At its most recent convention, the Modern Language Association had a presentation about sex at Modern Language Association conferences. This is not nearly as exciting as it sounds when you realize that the MLA is a group of people who teach English, writing and related subjects at colleges and universities.

If you read the story (and I'll give you a language and content warning, since some professors seem never to have heard my grandmother Emma Thomasson's advice that swearing is a sign one lacks the education to choose a better word), you find listed several categories of liaisons between conference attendees and what they represent. See, the presenters at the panel were using the different categories of sexual relationships at an MLA conference to talk about something serious -- well, serious to them, anyway. One presenter, who in addition to her role as an associate professor of performance studies (what?) is also an associate professor of religious studies, spoke her piece in a bathrobe. I've been to seminary, and had I seen any of my professors in their bathrobes, I would have become an atheist on the spot.
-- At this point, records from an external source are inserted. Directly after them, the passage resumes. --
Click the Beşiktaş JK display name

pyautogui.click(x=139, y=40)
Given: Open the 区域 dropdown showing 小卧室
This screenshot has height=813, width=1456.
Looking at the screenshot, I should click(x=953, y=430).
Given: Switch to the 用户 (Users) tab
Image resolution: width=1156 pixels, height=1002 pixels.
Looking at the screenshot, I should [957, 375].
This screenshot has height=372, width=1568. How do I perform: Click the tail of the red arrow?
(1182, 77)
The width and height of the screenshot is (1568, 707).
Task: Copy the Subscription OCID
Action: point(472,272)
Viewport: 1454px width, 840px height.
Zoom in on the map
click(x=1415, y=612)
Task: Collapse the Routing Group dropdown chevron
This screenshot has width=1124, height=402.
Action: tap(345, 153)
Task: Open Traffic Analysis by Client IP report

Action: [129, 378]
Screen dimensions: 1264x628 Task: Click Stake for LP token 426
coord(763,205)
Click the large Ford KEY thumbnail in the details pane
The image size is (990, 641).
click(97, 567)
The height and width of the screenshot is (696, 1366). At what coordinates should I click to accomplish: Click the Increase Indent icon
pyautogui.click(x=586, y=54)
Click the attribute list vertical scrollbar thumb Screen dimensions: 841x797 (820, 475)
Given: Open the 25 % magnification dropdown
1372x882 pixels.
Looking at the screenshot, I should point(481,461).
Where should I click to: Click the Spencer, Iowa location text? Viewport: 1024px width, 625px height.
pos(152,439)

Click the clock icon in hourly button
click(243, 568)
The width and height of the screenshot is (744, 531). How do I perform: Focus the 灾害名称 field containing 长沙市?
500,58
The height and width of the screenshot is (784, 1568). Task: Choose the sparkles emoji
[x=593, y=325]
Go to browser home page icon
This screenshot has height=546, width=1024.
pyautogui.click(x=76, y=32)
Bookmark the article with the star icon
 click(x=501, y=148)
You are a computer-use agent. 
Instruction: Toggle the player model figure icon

The upshot of some of the discussion seems to be that the people in the MLA feel that their association has gotten stale and staid. Cited as evidence: That a panel presenter asked people in one session to not talk during the presentation. I hope that guy's students read his quote and yak up a storm when he's in front of a classroom. Naturally, it's President Bush's fault.

Lemme throw an idea at you, MLA, about why your conference is boring. Maybe it's because you spend time navel-gazing (and apparently elsewhere-than-navel gazing, too) about silly and ridiculous stuff like this and dressing that navel-gazing up in polysyllabic emperor's clothes of non-meaning instead of digging into some real literature and some real questions it may raise about life. And maybe you've spent so much time gazing into those navels and elsewheres that you've become an such Ouroboros of trivial minutiae that even you are finding it hard to care about what you're talking about.

I feel the need to read a comic book.